— START Data entries —

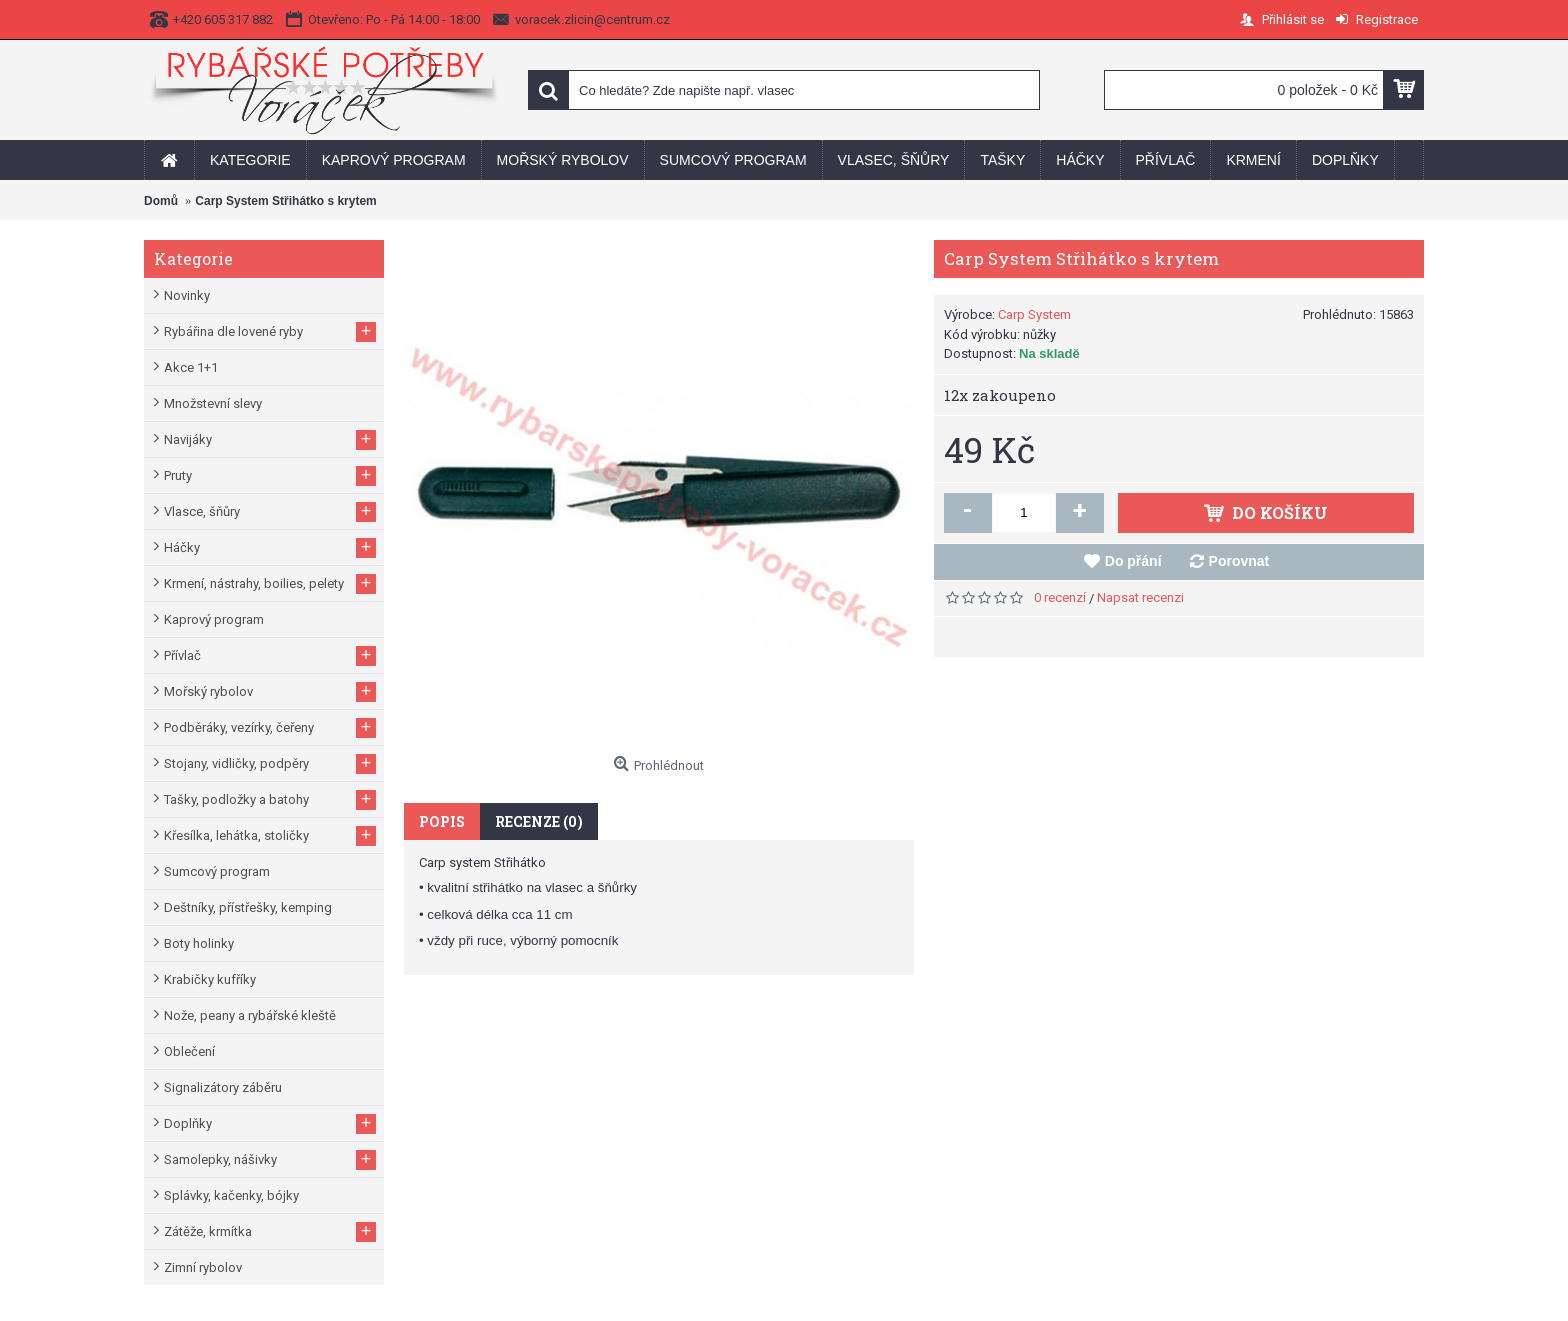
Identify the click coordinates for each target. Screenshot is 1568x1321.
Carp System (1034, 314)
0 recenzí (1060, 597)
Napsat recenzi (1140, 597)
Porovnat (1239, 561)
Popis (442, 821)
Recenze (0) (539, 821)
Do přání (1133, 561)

— END Data entries —
— START Data entries —

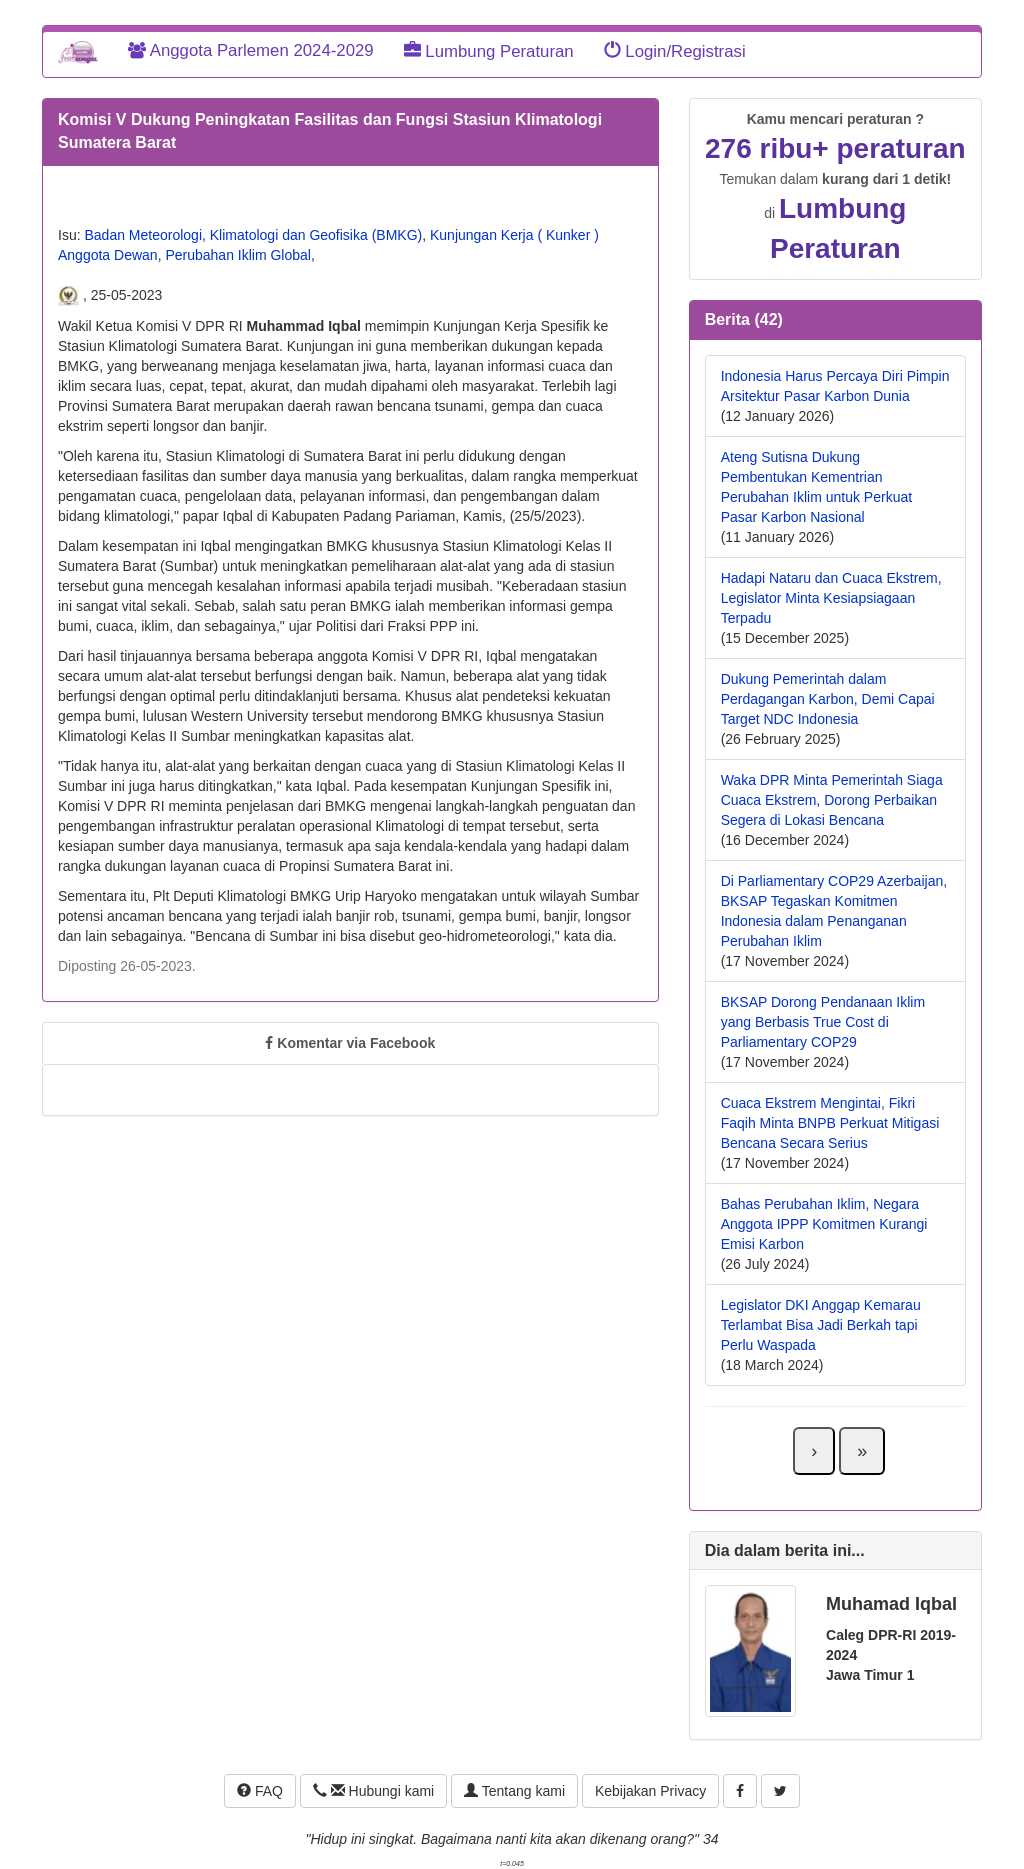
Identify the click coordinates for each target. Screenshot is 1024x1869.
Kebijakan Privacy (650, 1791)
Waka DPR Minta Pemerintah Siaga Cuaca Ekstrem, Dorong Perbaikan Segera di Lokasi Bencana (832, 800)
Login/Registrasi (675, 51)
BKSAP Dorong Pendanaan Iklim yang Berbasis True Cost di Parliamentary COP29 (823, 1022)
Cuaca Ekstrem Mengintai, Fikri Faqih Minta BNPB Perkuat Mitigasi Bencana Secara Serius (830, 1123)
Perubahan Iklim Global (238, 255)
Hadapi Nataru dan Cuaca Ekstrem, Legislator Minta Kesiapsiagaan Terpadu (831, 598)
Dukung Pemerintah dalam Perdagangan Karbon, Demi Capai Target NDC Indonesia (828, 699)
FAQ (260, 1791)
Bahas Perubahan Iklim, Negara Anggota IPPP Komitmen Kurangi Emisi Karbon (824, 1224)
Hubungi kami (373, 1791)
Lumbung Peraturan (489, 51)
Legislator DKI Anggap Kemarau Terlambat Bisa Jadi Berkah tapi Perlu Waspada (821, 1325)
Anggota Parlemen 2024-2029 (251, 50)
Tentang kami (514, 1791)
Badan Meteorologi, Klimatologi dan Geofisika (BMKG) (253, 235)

— END Data entries —
— START Data entries —

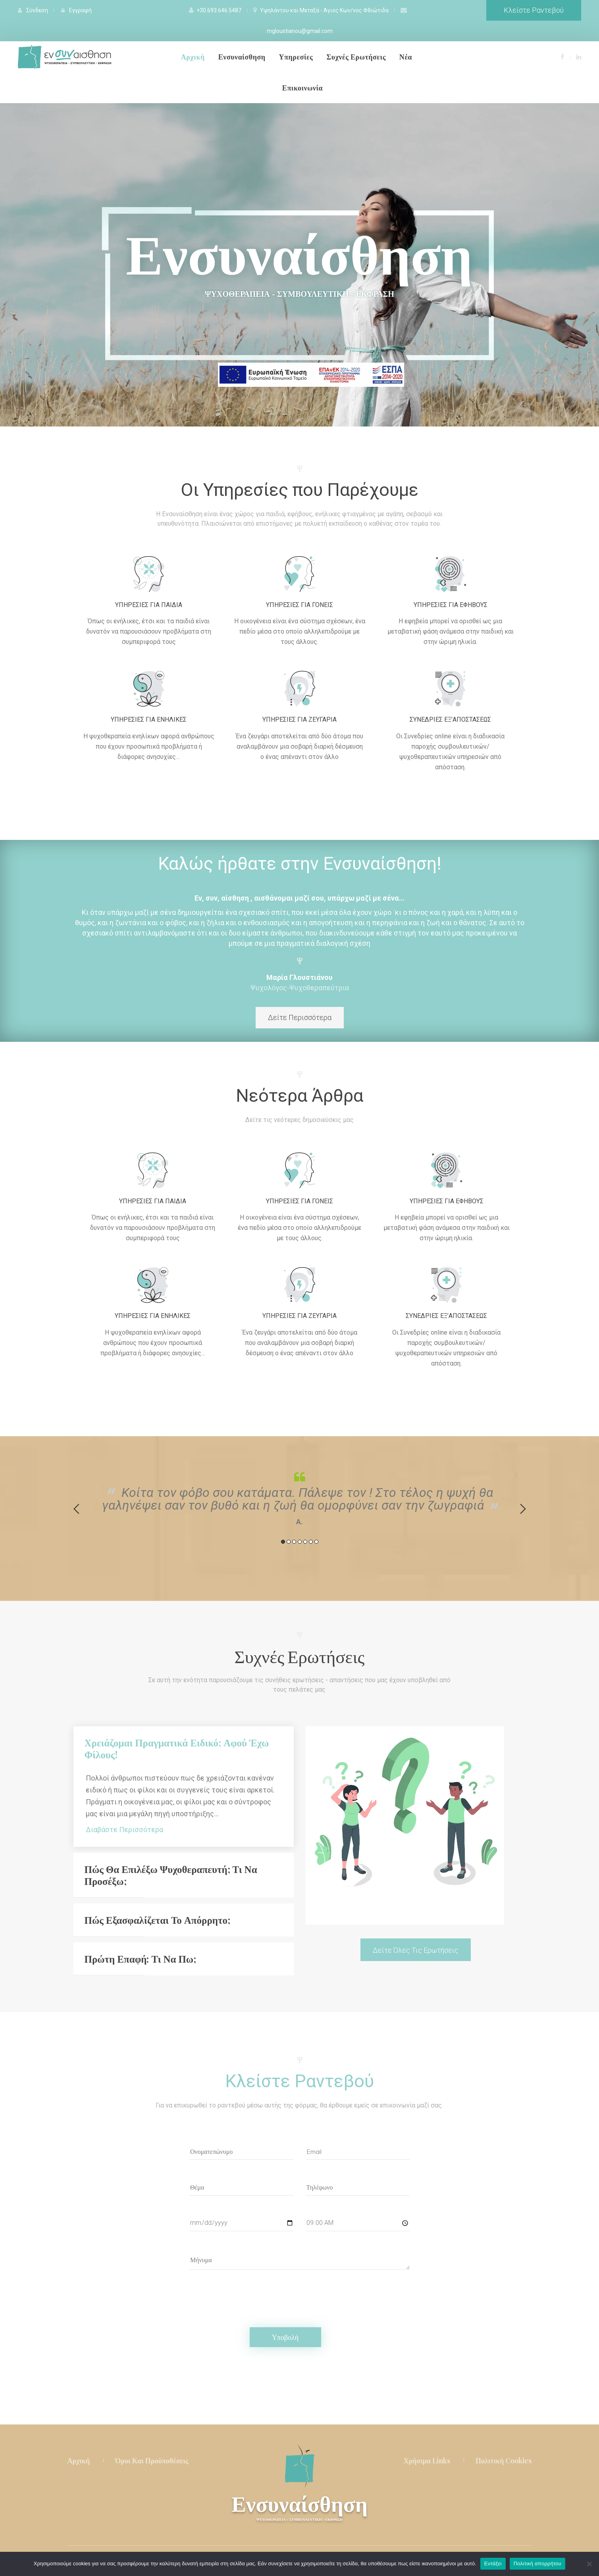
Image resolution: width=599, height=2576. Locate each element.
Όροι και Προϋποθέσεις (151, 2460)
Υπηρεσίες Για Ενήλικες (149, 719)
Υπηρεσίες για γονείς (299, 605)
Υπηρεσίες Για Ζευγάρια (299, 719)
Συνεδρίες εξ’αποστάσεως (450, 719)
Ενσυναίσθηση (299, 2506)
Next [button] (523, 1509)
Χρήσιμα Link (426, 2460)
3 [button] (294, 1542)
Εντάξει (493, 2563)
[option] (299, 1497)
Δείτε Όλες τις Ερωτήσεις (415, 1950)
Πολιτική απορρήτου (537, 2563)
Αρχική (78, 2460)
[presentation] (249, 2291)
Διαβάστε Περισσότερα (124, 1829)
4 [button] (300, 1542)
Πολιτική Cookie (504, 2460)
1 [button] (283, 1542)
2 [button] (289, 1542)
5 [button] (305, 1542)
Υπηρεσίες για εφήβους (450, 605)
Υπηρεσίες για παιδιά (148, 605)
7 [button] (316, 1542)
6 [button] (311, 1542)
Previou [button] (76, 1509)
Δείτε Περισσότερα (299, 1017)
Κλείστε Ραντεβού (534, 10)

— END Data entries —

Lay out the items as a two-column Markdown table headed Row and Item, with a running row number and each full line. Begin at the line that has "Εντάξει (493, 2563)", stop after the line that has "Κλείστε Ραντεβού (534, 10)", and skip any blank lines.

> _Answer to this exercise_
| Row | Item |
|---|---|
| 1 | Εντάξει (493, 2563) |
| 2 | [option] (299, 1497) |
| 3 | Δείτε Όλες τις Ερωτήσεις (415, 1950) |
| 4 | Πολιτική απορρήτου (537, 2563) |
| 5 | Αρχική (78, 2460) |
| 6 | [presentation] (249, 2291) |
| 7 | Διαβάστε Περισσότερα (124, 1829) |
| 8 | 4 [button] (300, 1542) |
| 9 | Πολιτική Cookie (504, 2460) |
| 10 | 1 [button] (283, 1542) |
| 11 | 2 [button] (289, 1542) |
| 12 | 5 [button] (305, 1542) |
| 13 | Υπηρεσίες για εφήβους (450, 605) |
| 14 | Υπηρεσίες για παιδιά (148, 605) |
| 15 | 7 [button] (316, 1542) |
| 16 | 6 [button] (311, 1542) |
| 17 | Previou [button] (76, 1509) |
| 18 | Δείτε Περισσότερα (299, 1017) |
| 19 | Κλείστε Ραντεβού (534, 10) |